Supreme Court upholds Michigan's affirmative action ban for college admissions
Susan Walsh, Associated Press
Ruling 6-2, the United States Supreme Court on Tuesday upheld Michigan's racial criteria determining college admissions. The decision is a setback for diversity advocates, concerned about dwindling minority enrollment in the state's schools.
The case stems from a 2006 ballot proposition that outlawed the use of race in hiring or college admissions by any state agency or school. The 2006 law says that the state “shall not discriminate against, or grant preferential treatment to, any individual or group on the basis of race, sex, color, ethnicity or national origin.”
Justice Anthony Kennedy wrote the majority decision. "This case is not about how the debate about racial preferences should be resolved," he wrote. "It is about who may resolve it. There is no authority in the Constitution of the United States or in this Court’s precedents for the Judiciary to set aside Michigan laws that commit this policy determination to the voters."
The decision is one more in a series of cases that put Michigan at the forefront of affirmative action debate. Proposal 2 itself was a response to Supreme Court decisions challenging racial criteria in college admissions.
"In Grutter v.

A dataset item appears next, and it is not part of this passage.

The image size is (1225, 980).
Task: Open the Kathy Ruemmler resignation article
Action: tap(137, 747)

Bollinger," notes Kelly Woodhouse at Michigan Live, "the Supreme Court upheld U-M Law School's limited use of race in admissions. In Gratz v. Bollinger the court struck down the undergraduate point-based admissions process, which awarded black applicants points based on race. The court decreed that although affirmative action was permissible, the point system in place gave too much weight to race. Both cases were decided in 2003, and after revisions to admissions policies, U-M retained its use of affirmative action until the 2006 ban."

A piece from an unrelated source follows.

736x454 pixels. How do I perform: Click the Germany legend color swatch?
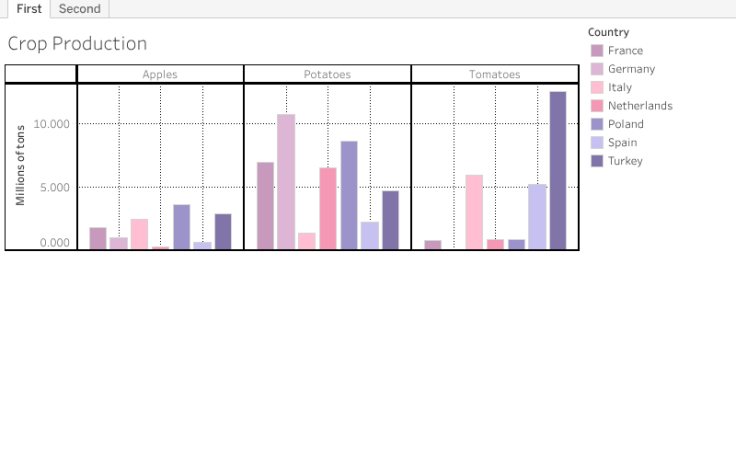pyautogui.click(x=597, y=69)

The court continues to walk a narrow if somewhat blurry line on affirmative action, upholding the right of a state to use racial criteria in some cases, striking them down if they go too far, but now also upholding the right of voters to reject such tools outright.

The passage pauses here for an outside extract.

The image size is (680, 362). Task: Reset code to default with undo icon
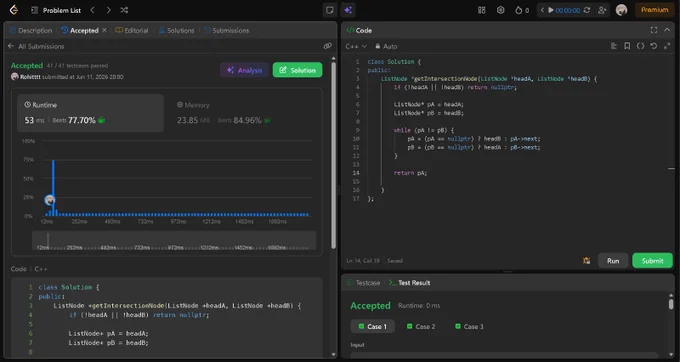pos(654,46)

Last year, as the Washington Post reported at the time, the Court voted 7-1 to send a Texas case back to lower courts to decide if race conscious admissions criteria used by the University of Texas were necessary and within the somewhat nebulous bounds fixed by earlier Supreme Court decisions.
“Strict scrutiny imposes on the university the ultimate burden of demonstrating, before turning to racial classifications, that available, workable race-neutral alternatives do not suffice,” Justice Kennedy wrote in that Texas decision last year.